Physicians and the psychological trauma of COVID-19


In April 2020, Dr. Lorna Breen, an emergency medicine physician from New York-Presbyterian Medical Center, came to the University of Virginia Medical Center, not as a physician, but as a patient. She had been working at the height of the COVID-19 epidemic in Manhattan, and was staying with her family in Charlottesville when she committed suicide. Her father described her as a hero killed by COVID-19, another casualty in the war against the disease.

The psychological toll the virus has taken on my colleagues is great, but we are not ready for the second wave of casualties — we are still waiting for the first storm to pass. COVID-19 is to the American health care system as Hurricane Katrina was to New Orleans. New Orleans was an unstable city long before Katrina hit. It took a massive natural disaster to bring New Orleans into the public eye. Katrina drew America’s attention to the city’s endemic poverty, racism, and our government’s inept response to the catastrophe.

New Orleans was constructed on a piece of land between two lakes, under sea level in the middle of the path of America’s hurricanes, protected by levees. America’s health care system is constructed between state and federal governments, under insurance and pharmaceutical companies, in a system that profits from Americans being unhealthy. Katrina hit New Orleans with such force that the levees failed and the city flooded; the deluge of COVID-19 patients into America’s hospitals has turned the nation’s attention to our existing endemic disparities in care, overworked and underpaid workforce, and our government’s inept response. But in the case of COVID-19, the levees are physicians and not concrete walls.

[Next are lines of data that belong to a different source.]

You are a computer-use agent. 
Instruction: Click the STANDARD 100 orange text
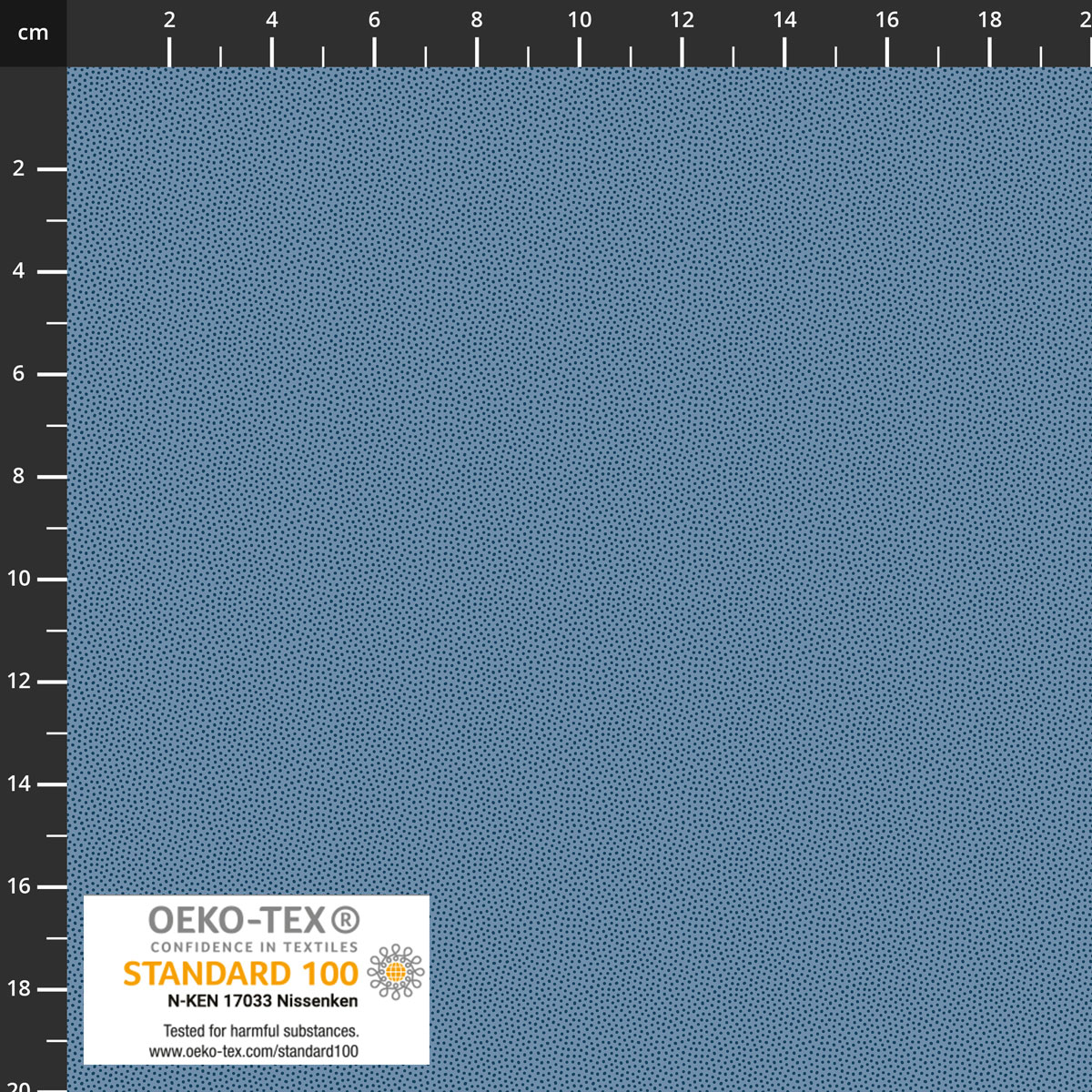click(x=240, y=974)

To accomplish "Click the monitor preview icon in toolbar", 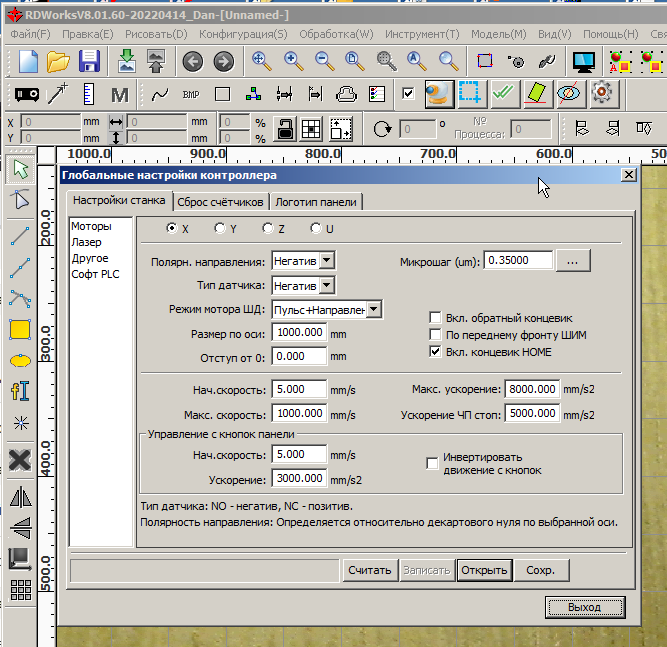I will (x=583, y=61).
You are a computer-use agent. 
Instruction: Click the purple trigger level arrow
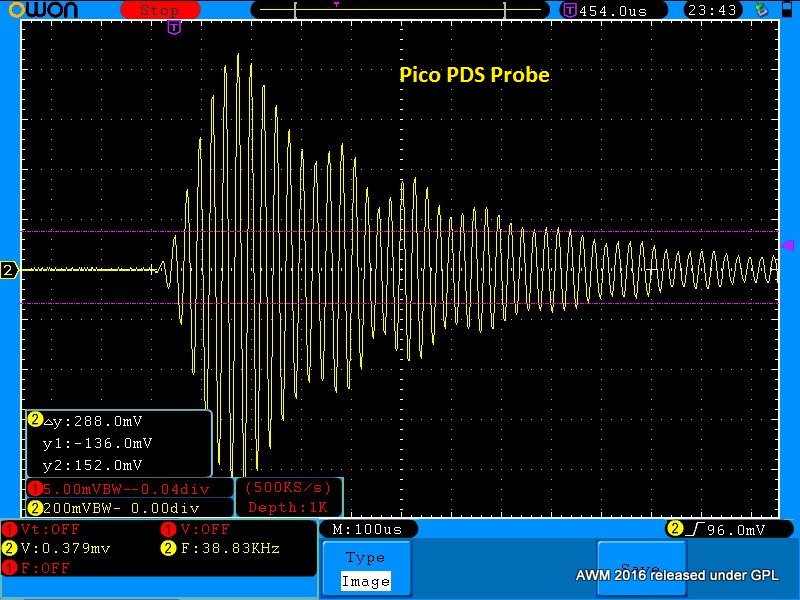pos(787,245)
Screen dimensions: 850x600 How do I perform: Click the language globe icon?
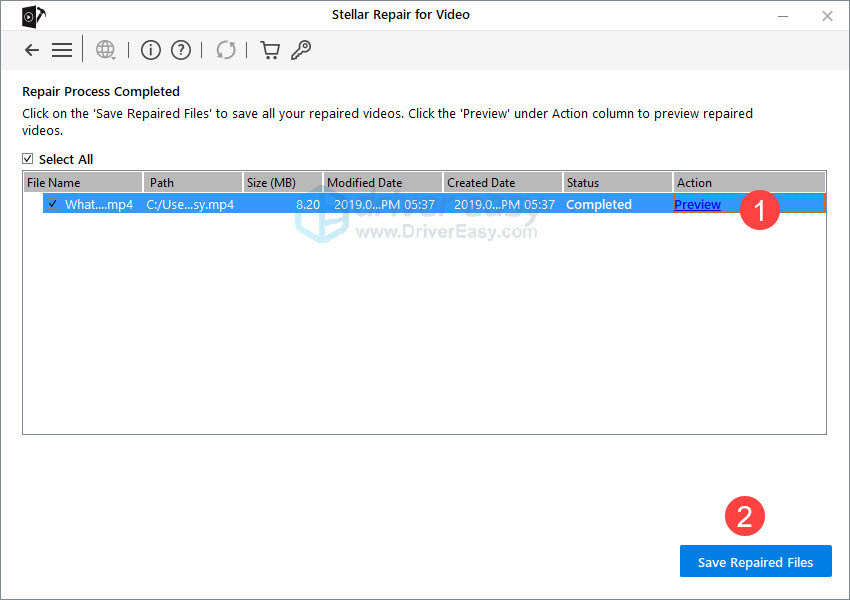[x=104, y=49]
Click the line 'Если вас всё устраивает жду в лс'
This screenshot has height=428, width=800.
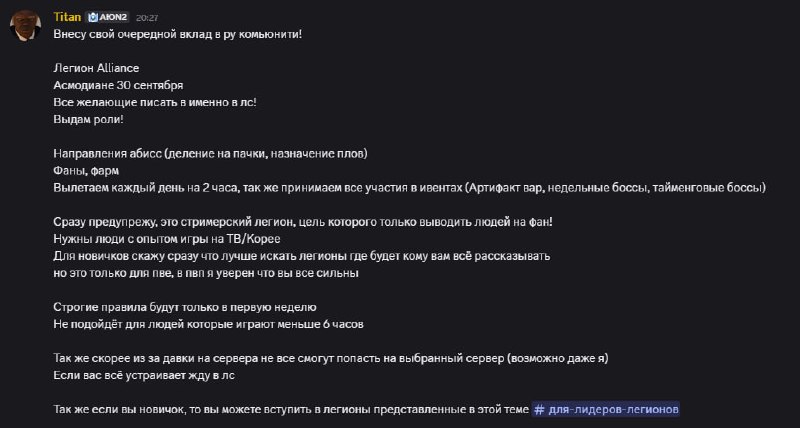(144, 375)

Physicians start becoming levees in medical school. Along with the Hippocratic Oath, we may take out hundreds of thousands of dollars in loans and begin years of studying, testing-taking and clinical rotations that take us away from the people and hobbies that once gave us the emotional strength to excel. Residency then brings greater responsibility, longer hours, a steeper learning curve, and more personal sacrifice. Despite debt and personal stress that compounds endlessly, we prop up America’s hospitals with great resilience.

Unlike our inorganic concrete levee counterparts, physicians are human and susceptible to illness; particularly mental illness. Medical students enter training with similar rates of depression and anxiety as their non-medical peers, but reach rates up to 56 percent, far outpacing them. Resident physicians suffer from depression, burnout, suicidal ideation, and suicide attempts more than other age-matched college graduates. An estimated 300 to 400 physicians commit suicide annually, and female physicians are 1.6 times more likely to die by suicide than males. This is an unsurprising truth to us female physicians, all too familiar with the added stress of workplace gender disparities in medicine.

Despite this, practicing physicians and residents reluctantly seek care. Physicians face heightened concerns related to personal and liability insurance from disclosing mental health diagnoses and discrimination from their peers in the medical system, resulting in a physician workforce rife with mental health needs. Studies show surgeons are up to three times more likely to consider suicide, yet less than 30 percent seek psychiatric help. In true physician form, we readily counsel our patients to seek psychiatric care but are reluctant to seek it ourselves, even if our ability to safely care for our patients and ourselves is compromised without it.

Fearful of professional repercussions, we physicians who do seek care can find the experience exceptionally guilt-ridden and isolating, needing reassurance that asking for help is acceptable and does not imply weakness. I fear for my colleagues who are suffering from untreated mental illness, unable or afraid to seek care. Dr. Breen reportedly had no history of mental illness, and was described as gregarious, outgoing, and extroverted. I can describe many of my colleagues the same way – but are they levees about to break?

As COVID-19 devastates America and the world, I hope that fundamental change to our health care system results from its horrific exposé. Without COVID-19, the pressures placed on physicians are already immense. In the age of COVID-19, these pressures are proving to be insurmountable. Being a physician is difficult, but it does not have to be deadly. Physicians deserve proper stigma- and repercussion-free mental health care as much as they deserve proper personal protective equipment. By definition, a hero is the offspring of a god and a mortal; if we physicians are to be known as heroes, we deserve to have our human mental health care needs met.​

Sarah Bridge is an emergency medicine resident.